香りの分析 〜fragrance analysis 〜
「それ」は厳しい冬に突然の終わりを告げる。外に出ると生暖かい空気を含んだ春の風が頬をかすめ、目を閉じると野に咲く花々、太陽の光を浴びて輝く芝の大地、草の青く渋い香りを思い起こさせる。「それ」は類い稀な才能を持った女性調香師が創造した緑の風 ヴァン ヴェール。

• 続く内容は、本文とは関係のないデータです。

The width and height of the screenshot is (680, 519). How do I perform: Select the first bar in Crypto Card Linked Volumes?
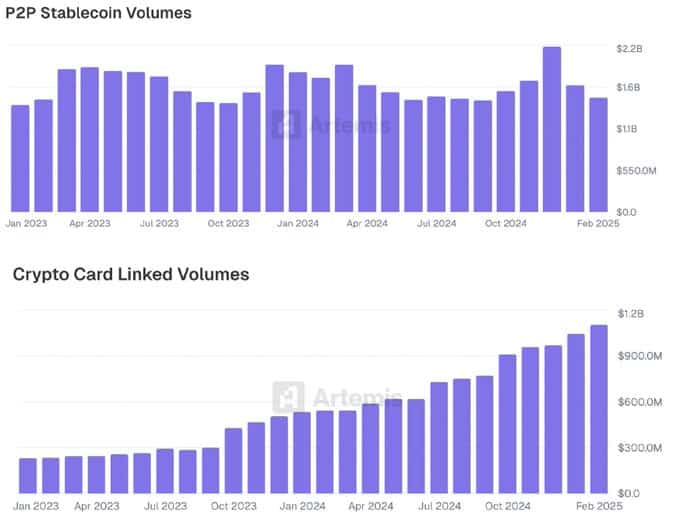click(x=28, y=475)
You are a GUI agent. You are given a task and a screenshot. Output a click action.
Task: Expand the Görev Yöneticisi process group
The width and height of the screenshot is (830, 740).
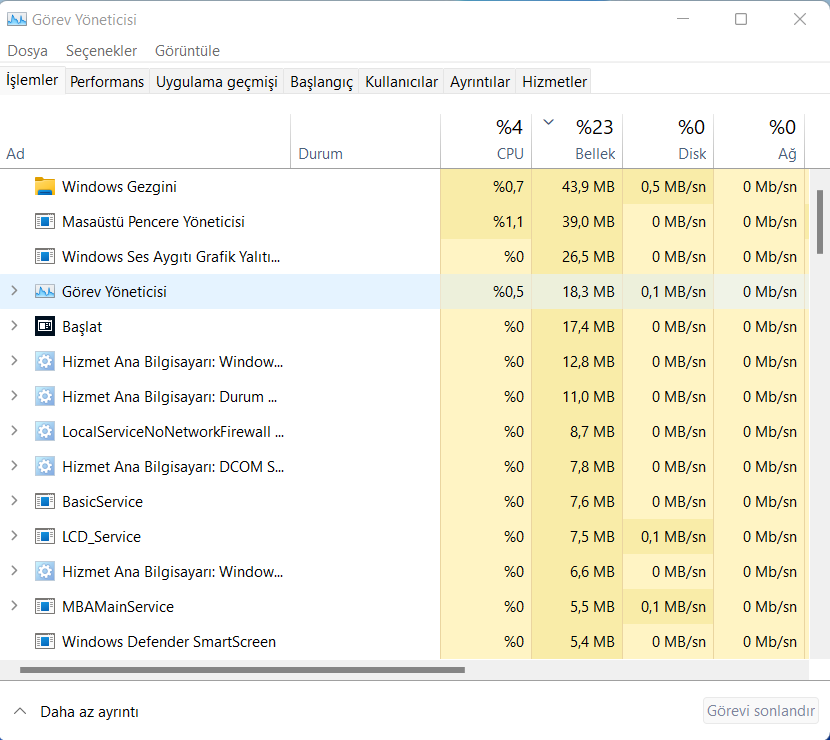[14, 292]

1947年、華やかなフローラルブーケや甘く妖艶なオリエンタルノートが女性用フレグランスの主流であった当時、その流れに反逆するように強く、むしろ渋いとさえ表現できるグリーンノートを中心とした香水が発表された。緑の風(ヴァンヴェール)と名づけられたその香りは、奇才の女性調香師Germaine Celleerによって創られ、マニッシュな女性像を提案したが、商業的にはあまりにも極端な香りであったため、当時のマーケットにはあまり浸透しなかった。しかしながら彼女のスピリットは、1970年に発売されたシャネルNo19や79年に発売されたバルマン・イヴォアールに時を越えて息づき、現在ではフローラル・グリーンノートというひとつのジャンルを確立している。

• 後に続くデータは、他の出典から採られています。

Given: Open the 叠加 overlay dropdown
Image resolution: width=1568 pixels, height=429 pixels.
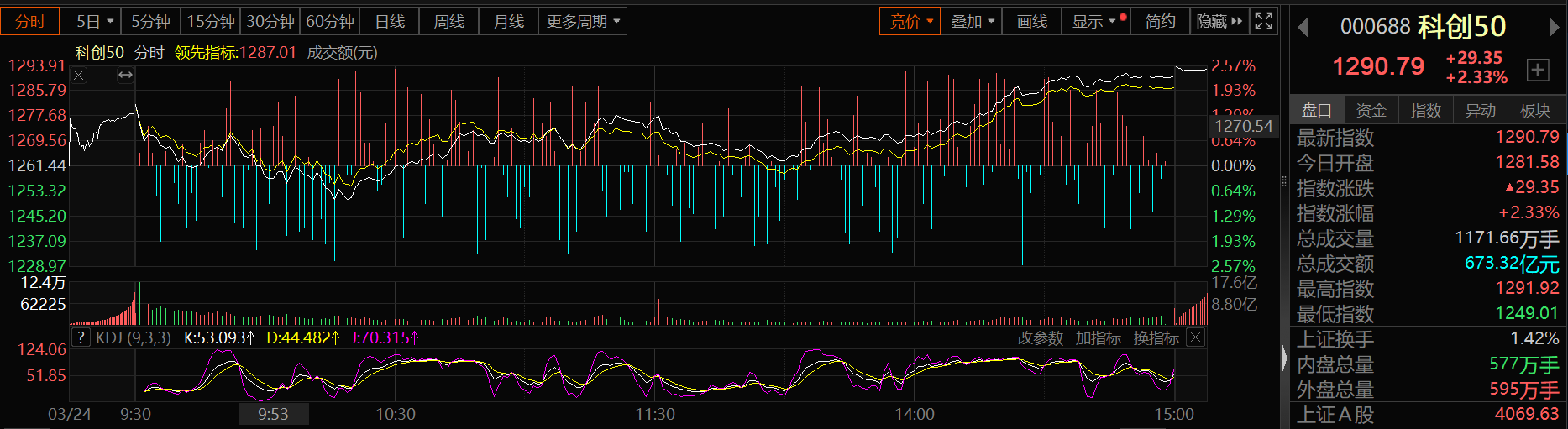Looking at the screenshot, I should [x=972, y=21].
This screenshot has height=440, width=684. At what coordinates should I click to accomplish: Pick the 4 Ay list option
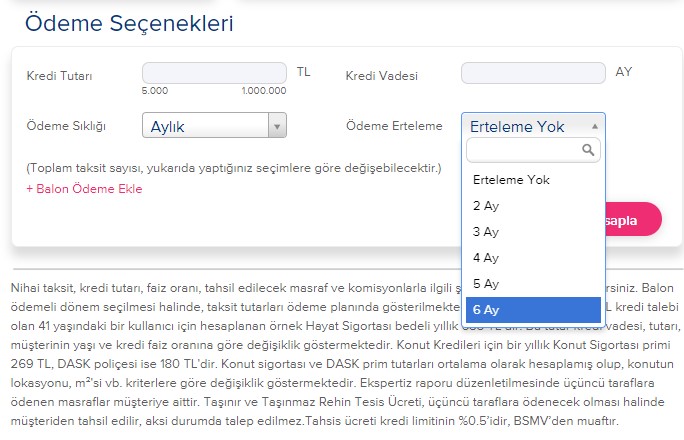click(486, 258)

Germaine Celleerは当時、ピーチとチュベローズを多用した蒸せるほど甘い「フラカ」、非常にスモーキーで刺激的な皮革の香りが中心の「バンディ」も創造している。どの香りもとても極端な特性と個性を持っており、まるで中庸で流行を狙った香りに挑戦するように、異彩を放っている。

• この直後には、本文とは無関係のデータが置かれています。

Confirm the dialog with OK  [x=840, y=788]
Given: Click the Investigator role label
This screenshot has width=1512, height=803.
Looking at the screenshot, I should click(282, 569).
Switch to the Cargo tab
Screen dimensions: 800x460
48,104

1990年にリニューアルされたヴァン ヴェールは、アグレッシブな要素を減らし、フローラル様の香りの幅を広げているが、オリジナルの香りが持つ香りの側面はそのままに残している。
軽やかなグリーンノートからスタートする香りは、まるで春の花々が咲き誇るように、時間とともに豊かに深くなっていく。フレッシュなグリーンノートに爽やかなフラワー様の香りがブレンドされ、ラストにはしっかりとしたウッディ調のトーンに落ち着くヴァン ヴェールはまさにフローラル・グリーン調香水の代名詞である。
春の息吹を身に纏う、Celleerのスピリットを感じる、自立し成熟した女性の春の装いにヴァン ヴェールを。マニッシュなハイファッションにも相応しい香水です。